Justiça de Rondônia condena homem por transportar cocaína escondida em baldes de massa corrida
A Justiça de Rondônia proferiu sentença condenatória contra um homem por tráfico interestadual de drogas. A decisão, anunciada nesta quarta-feira (10), refere-se à tentativa de transportar 62,4 kg de cocaína, ocultos em baldes de massa corrida, na cidade de Ariquemes (RO).
A apreensão do cloridrato de cocaína foi realizada pela Polícia Federal no dia 29 de agosto de 2024. A carga ilícita estava escondida em 30 baldes de massa corrida e foi interceptada em uma empresa de transporte de cargas localizada na rodovia RO-257. A droga tinha como destino final a cidade de Fortaleza, no Ceará.
Conforme a sentença, a organização criminosa utilizava a estrutura de empresas de logística para viabilizar o transporte do entorpecente. A dinâmica envolvia a aquisição e o despacho dos baldes de massa corrida, com o uso de transportadoras, notas fiscais e dados de terceiros para dissimular a operação.
Réu já respondia em liberdade e teve prisão mantida
O réu condenado já respondia ao processo em liberdade. Após a condenação, o juízo determinou a manutenção da prisão preventiva, visando garantir a ordem pública. O direito de recorrer em liberdade foi negado.

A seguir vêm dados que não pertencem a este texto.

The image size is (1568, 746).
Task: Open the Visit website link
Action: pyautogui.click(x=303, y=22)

Um segundo indivíduo envolvido no caso não foi localizado para ser notificado pessoalmente. A Justiça procedeu com a citação por edital, um aviso público para que a pessoa se apresente e responda ao processo. Como não compareceu nem constituiu advogado, o andamento do processo e a contagem do prazo para prescrição foram suspensos. A ordem de prisão preventiva contra ele permanece válida e será cumprida caso seja localizado.
Defesa alegou desconhecimento, mas foi refutada pela Justiça
A defesa do acusado solicitou a absolvição, argumentando que ele não tinha conhecimento da existência da droga. Segundo a versão apresentada, o réu teria apenas emprestado seus dados pessoais para a compra de material de construção a pedido de outra pessoa.

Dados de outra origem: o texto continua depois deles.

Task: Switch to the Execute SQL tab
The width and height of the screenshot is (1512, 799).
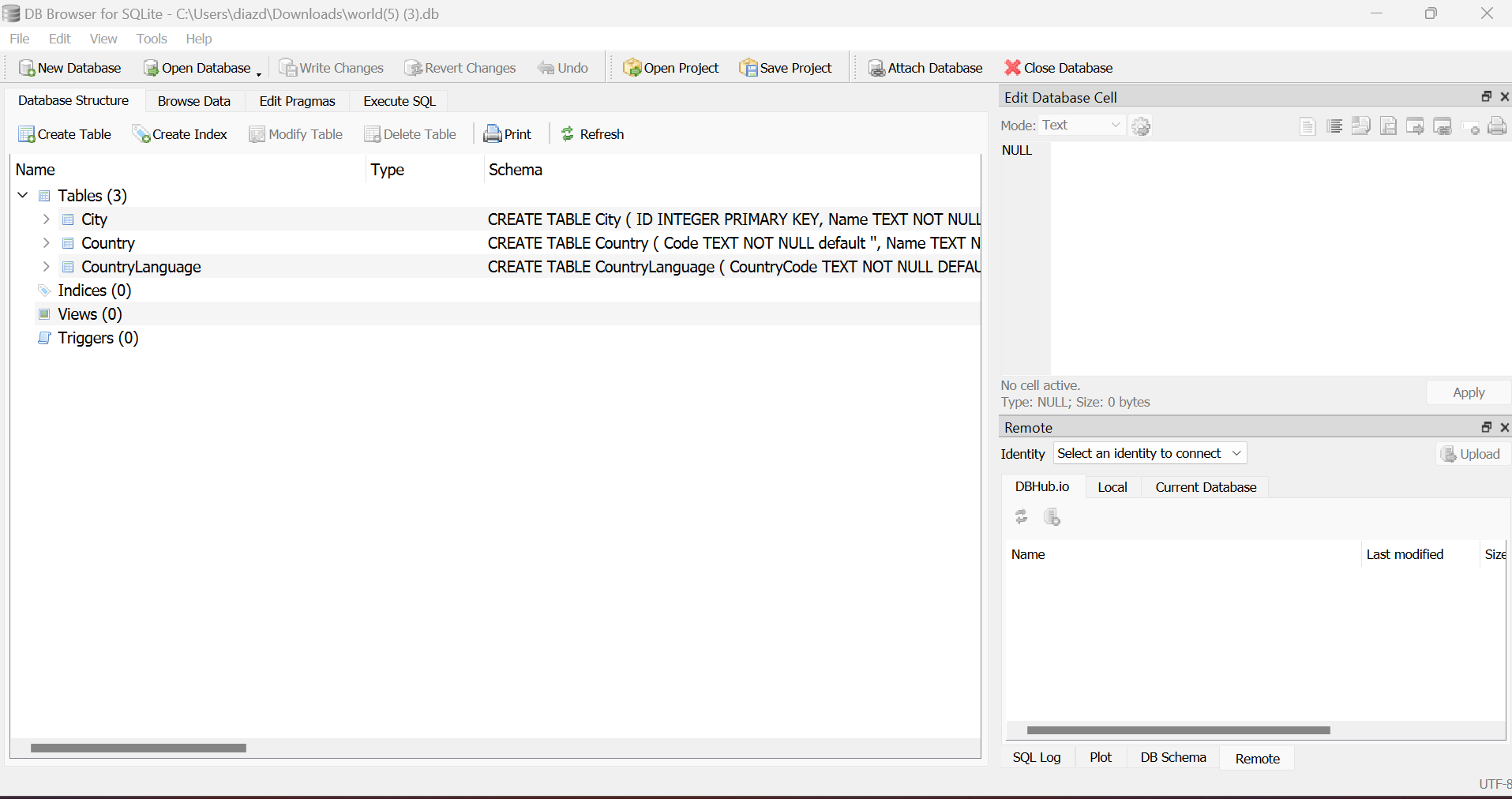Action: (398, 101)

No entanto, o argumento defensivo foi rejeitado pela Justiça. Ao analisar as provas, o juiz considerou que a negociação não apresentava sentido comercial. O custo do transporte de massa corrida de Rondônia para o Nordeste tornaria a venda inviável, indicando que o produto era, na verdade, um disfarce para a droga.

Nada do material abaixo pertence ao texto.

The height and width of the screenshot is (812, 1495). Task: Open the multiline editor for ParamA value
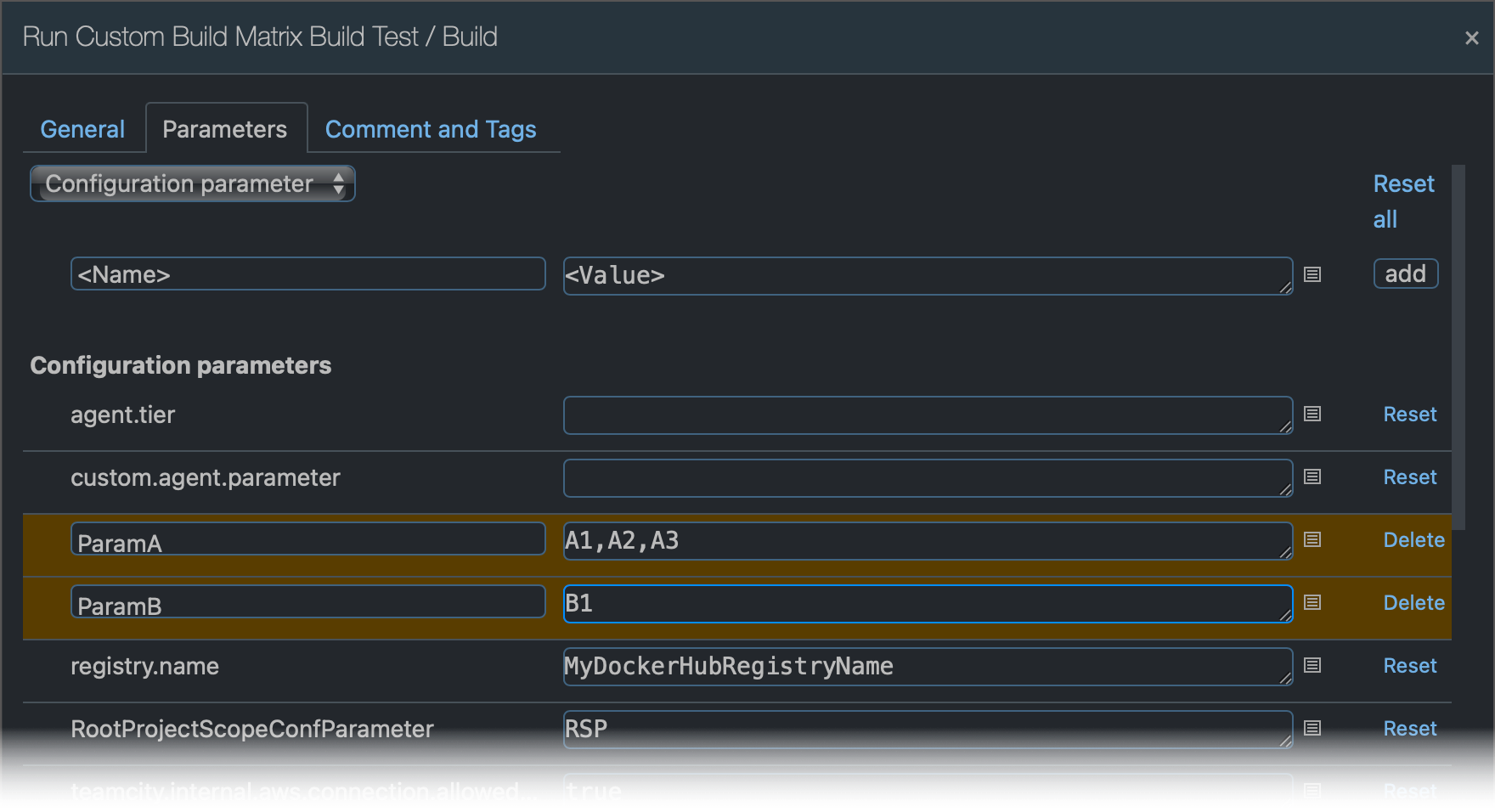pyautogui.click(x=1312, y=539)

Provas incriminatórias: histórico de retiradas e recipientes em casa
As investigações também revelaram que o acusado já havia realizado a retirada de cargas semelhantes em Fortaleza anteriormente. Além disso, recipientes idênticos aos utilizados no transporte da cocaína foram encontrados na residência do condenado, reforçando a sua participação no esquema.
A pena definitiva estabelecida foi de 5 anos, 7 meses e 6 dias de prisão, a ser cumprida em regime inicial fechado. O condenado também foi sentenciado ao pagamento de 560 dias-multa. A ação criminosa demonstra a sofisticação utilizada pelo tráfico para tentar burlar a fiscalização policial.